EXERCISE AIM:
Can you substitute "desktop agent" for every "GUI agent" in the material below and keep everything else the same?

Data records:
* * * * * * *

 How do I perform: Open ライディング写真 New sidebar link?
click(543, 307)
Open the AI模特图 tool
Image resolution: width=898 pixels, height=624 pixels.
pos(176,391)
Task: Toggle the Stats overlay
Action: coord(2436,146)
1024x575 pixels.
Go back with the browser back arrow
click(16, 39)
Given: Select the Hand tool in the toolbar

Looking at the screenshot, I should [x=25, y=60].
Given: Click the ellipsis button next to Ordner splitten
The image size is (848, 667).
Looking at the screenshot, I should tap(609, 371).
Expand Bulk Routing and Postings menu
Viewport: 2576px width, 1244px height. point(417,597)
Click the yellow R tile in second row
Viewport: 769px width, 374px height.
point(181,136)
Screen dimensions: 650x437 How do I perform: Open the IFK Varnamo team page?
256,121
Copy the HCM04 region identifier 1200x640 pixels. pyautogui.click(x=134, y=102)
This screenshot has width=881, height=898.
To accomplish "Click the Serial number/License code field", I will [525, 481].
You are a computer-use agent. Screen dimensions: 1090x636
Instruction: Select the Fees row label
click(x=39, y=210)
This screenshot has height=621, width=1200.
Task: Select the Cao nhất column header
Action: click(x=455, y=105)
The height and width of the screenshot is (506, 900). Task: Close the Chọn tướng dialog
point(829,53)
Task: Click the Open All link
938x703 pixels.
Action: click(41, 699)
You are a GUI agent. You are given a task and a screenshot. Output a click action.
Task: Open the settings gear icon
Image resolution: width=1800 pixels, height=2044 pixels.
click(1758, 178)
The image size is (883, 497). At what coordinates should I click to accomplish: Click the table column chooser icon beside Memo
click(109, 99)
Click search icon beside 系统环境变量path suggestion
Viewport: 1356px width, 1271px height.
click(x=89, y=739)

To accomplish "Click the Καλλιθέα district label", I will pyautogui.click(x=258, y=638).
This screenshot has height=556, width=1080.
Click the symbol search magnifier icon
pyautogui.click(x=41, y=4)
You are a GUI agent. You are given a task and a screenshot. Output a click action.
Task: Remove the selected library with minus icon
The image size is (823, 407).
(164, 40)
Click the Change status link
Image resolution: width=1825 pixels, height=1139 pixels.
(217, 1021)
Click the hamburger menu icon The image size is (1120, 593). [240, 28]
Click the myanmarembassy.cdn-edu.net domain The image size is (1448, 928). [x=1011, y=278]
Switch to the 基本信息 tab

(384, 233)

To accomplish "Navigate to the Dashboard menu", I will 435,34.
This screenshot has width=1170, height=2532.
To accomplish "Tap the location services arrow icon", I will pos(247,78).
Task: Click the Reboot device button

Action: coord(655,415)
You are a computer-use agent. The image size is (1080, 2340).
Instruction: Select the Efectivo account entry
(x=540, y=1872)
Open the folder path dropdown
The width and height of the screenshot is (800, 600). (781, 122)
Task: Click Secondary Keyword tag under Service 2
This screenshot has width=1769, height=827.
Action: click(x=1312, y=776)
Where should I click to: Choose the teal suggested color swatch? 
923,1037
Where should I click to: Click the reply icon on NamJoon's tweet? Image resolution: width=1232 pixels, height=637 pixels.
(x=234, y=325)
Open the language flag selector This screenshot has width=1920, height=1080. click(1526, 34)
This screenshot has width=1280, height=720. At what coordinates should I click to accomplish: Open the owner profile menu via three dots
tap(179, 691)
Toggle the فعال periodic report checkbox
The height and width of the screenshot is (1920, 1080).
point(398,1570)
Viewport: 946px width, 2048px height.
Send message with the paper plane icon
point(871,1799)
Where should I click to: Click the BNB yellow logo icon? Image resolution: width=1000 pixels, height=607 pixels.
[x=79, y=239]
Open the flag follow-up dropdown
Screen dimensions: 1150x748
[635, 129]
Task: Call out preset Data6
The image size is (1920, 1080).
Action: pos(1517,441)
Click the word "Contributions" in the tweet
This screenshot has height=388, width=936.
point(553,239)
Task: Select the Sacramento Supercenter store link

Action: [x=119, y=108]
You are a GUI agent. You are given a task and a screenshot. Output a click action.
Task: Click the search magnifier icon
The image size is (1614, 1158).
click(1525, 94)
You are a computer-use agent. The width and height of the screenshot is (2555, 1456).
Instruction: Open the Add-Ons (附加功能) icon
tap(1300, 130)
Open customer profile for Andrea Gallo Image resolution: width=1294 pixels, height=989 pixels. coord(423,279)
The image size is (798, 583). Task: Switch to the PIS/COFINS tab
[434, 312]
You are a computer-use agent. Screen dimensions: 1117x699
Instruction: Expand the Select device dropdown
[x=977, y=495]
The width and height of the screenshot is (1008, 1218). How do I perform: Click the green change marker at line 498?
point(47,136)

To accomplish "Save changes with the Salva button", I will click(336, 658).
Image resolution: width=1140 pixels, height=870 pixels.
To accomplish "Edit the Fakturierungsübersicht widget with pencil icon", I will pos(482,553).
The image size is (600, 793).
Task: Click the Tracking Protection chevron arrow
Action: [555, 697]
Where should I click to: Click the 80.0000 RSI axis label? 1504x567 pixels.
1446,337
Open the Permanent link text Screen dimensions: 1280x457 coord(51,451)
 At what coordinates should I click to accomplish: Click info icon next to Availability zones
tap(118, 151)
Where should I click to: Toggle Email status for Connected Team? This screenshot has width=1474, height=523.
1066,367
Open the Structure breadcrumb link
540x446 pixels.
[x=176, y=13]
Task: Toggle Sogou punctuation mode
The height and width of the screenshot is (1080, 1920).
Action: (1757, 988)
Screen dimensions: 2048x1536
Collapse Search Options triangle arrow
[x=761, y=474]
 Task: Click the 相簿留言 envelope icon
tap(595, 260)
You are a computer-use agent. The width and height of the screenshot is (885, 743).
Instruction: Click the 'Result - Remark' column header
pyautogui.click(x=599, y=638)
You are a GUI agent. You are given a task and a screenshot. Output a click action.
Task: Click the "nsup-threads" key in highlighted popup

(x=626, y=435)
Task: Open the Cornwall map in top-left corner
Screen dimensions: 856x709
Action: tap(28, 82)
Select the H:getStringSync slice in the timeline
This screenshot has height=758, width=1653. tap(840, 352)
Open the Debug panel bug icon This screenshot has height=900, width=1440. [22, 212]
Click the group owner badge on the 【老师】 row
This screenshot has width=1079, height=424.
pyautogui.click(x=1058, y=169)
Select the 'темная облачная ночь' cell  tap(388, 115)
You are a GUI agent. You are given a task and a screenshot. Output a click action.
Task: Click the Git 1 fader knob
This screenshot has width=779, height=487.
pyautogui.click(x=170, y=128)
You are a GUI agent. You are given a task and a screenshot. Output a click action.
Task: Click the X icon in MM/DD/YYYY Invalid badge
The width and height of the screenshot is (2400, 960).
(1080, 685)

* * * * * * *

ANSWER FOR THIS EXERCISE:
 How do I perform: Open ライディング写真 New sidebar link?
click(543, 307)
Open the AI模特图 tool
Image resolution: width=898 pixels, height=624 pixels.
pos(176,391)
Task: Toggle the Stats overlay
Action: coord(2436,146)
1024x575 pixels.
Go back with the browser back arrow
click(16, 39)
Given: Select the Hand tool in the toolbar

Looking at the screenshot, I should [x=25, y=60].
Given: Click the ellipsis button next to Ordner splitten
The image size is (848, 667).
Looking at the screenshot, I should tap(609, 371).
Expand Bulk Routing and Postings menu
Viewport: 2576px width, 1244px height. point(417,597)
Click the yellow R tile in second row
Viewport: 769px width, 374px height.
point(181,136)
Screen dimensions: 650x437 How do I perform: Open the IFK Varnamo team page?
256,121
Copy the HCM04 region identifier 1200x640 pixels. pyautogui.click(x=134, y=102)
This screenshot has width=881, height=898.
To accomplish "Click the Serial number/License code field", I will [525, 481].
You are a computer-use agent. Screen dimensions: 1090x636
Instruction: Select the Fees row label
click(x=39, y=210)
This screenshot has height=621, width=1200.
Task: Select the Cao nhất column header
Action: click(x=455, y=105)
The height and width of the screenshot is (506, 900). Task: Close the Chọn tướng dialog
point(829,53)
Task: Click the Open All link
938x703 pixels.
Action: click(41, 699)
You are a desktop agent. You are given a task and a screenshot. Output a click action.
Task: Open the settings gear icon
Image resolution: width=1800 pixels, height=2044 pixels.
click(1758, 178)
The image size is (883, 497). At what coordinates should I click to accomplish: Click the table column chooser icon beside Memo
click(109, 99)
Click search icon beside 系统环境变量path suggestion
Viewport: 1356px width, 1271px height.
click(x=89, y=739)

To accomplish "Click the Καλλιθέα district label", I will pyautogui.click(x=258, y=638).
This screenshot has height=556, width=1080.
Click the symbol search magnifier icon
pyautogui.click(x=41, y=4)
You are a desktop agent. You are given a task and a screenshot. Output a click action.
Task: Remove the selected library with minus icon
The image size is (823, 407).
(164, 40)
Click the Change status link
Image resolution: width=1825 pixels, height=1139 pixels.
(217, 1021)
Click the hamburger menu icon The image size is (1120, 593). [240, 28]
Click the myanmarembassy.cdn-edu.net domain The image size is (1448, 928). [x=1011, y=278]
Switch to the 基本信息 tab

(384, 233)

To accomplish "Navigate to the Dashboard menu", I will 435,34.
This screenshot has width=1170, height=2532.
To accomplish "Tap the location services arrow icon", I will pos(247,78).
Task: Click the Reboot device button

Action: coord(655,415)
You are a computer-use agent. The image size is (1080, 2340).
Instruction: Select the Efectivo account entry
(x=540, y=1872)
Open the folder path dropdown
The width and height of the screenshot is (800, 600). (781, 122)
Task: Click Secondary Keyword tag under Service 2
This screenshot has width=1769, height=827.
Action: click(x=1312, y=776)
Where should I click to: Choose the teal suggested color swatch? 
923,1037
Where should I click to: Click the reply icon on NamJoon's tweet? Image resolution: width=1232 pixels, height=637 pixels.
(x=234, y=325)
Open the language flag selector This screenshot has width=1920, height=1080. click(1526, 34)
This screenshot has width=1280, height=720. At what coordinates should I click to accomplish: Open the owner profile menu via three dots
tap(179, 691)
Toggle the فعال periodic report checkbox
The height and width of the screenshot is (1920, 1080).
point(398,1570)
Viewport: 946px width, 2048px height.
Send message with the paper plane icon
point(871,1799)
Where should I click to: Click the BNB yellow logo icon? Image resolution: width=1000 pixels, height=607 pixels.
[x=79, y=239]
Open the flag follow-up dropdown
Screen dimensions: 1150x748
[635, 129]
Task: Call out preset Data6
The image size is (1920, 1080).
Action: pos(1517,441)
Click the word "Contributions" in the tweet
This screenshot has height=388, width=936.
point(553,239)
Task: Select the Sacramento Supercenter store link

Action: [x=119, y=108]
You are a desktop agent. You are given a task and a screenshot. Output a click action.
Task: Click the search magnifier icon
The image size is (1614, 1158).
click(1525, 94)
You are a computer-use agent. The width and height of the screenshot is (2555, 1456).
Instruction: Open the Add-Ons (附加功能) icon
tap(1300, 130)
Open customer profile for Andrea Gallo Image resolution: width=1294 pixels, height=989 pixels. coord(423,279)
The image size is (798, 583). Task: Switch to the PIS/COFINS tab
[434, 312]
You are a computer-use agent. Screen dimensions: 1117x699
Instruction: Expand the Select device dropdown
[x=977, y=495]
The width and height of the screenshot is (1008, 1218). How do I perform: Click the green change marker at line 498?
point(47,136)

To accomplish "Save changes with the Salva button", I will click(336, 658).
Image resolution: width=1140 pixels, height=870 pixels.
To accomplish "Edit the Fakturierungsübersicht widget with pencil icon", I will pos(482,553).
The image size is (600, 793).
Task: Click the Tracking Protection chevron arrow
Action: [555, 697]
Where should I click to: Click the 80.0000 RSI axis label? 1504x567 pixels.
1446,337
Open the Permanent link text Screen dimensions: 1280x457 coord(51,451)
 At what coordinates should I click to accomplish: Click info icon next to Availability zones
tap(118, 151)
Where should I click to: Toggle Email status for Connected Team? This screenshot has width=1474, height=523.
1066,367
Open the Structure breadcrumb link
540x446 pixels.
[x=176, y=13]
Task: Toggle Sogou punctuation mode
The height and width of the screenshot is (1080, 1920).
Action: (1757, 988)
Screen dimensions: 2048x1536
Collapse Search Options triangle arrow
[x=761, y=474]
 Task: Click the 相簿留言 envelope icon
tap(595, 260)
You are a computer-use agent. The width and height of the screenshot is (885, 743).
Instruction: Click the 'Result - Remark' column header
pyautogui.click(x=599, y=638)
You are a desktop agent. You are given a task and a screenshot. Output a click action.
Task: Click the "nsup-threads" key in highlighted popup

(x=626, y=435)
Task: Open the Cornwall map in top-left corner
Screen dimensions: 856x709
Action: tap(28, 82)
Select the H:getStringSync slice in the timeline
This screenshot has height=758, width=1653. tap(840, 352)
Open the Debug panel bug icon This screenshot has height=900, width=1440. [22, 212]
Click the group owner badge on the 【老师】 row
This screenshot has width=1079, height=424.
pyautogui.click(x=1058, y=169)
Select the 'темная облачная ночь' cell  tap(388, 115)
You are a desktop agent. You are given a task and a screenshot. Output a click action.
Task: Click the Git 1 fader knob
This screenshot has width=779, height=487.
pyautogui.click(x=170, y=128)
You are a desktop agent. You are given a task and a screenshot. Output a click action.
Task: Click the X icon in MM/DD/YYYY Invalid badge
The width and height of the screenshot is (2400, 960).
(1080, 685)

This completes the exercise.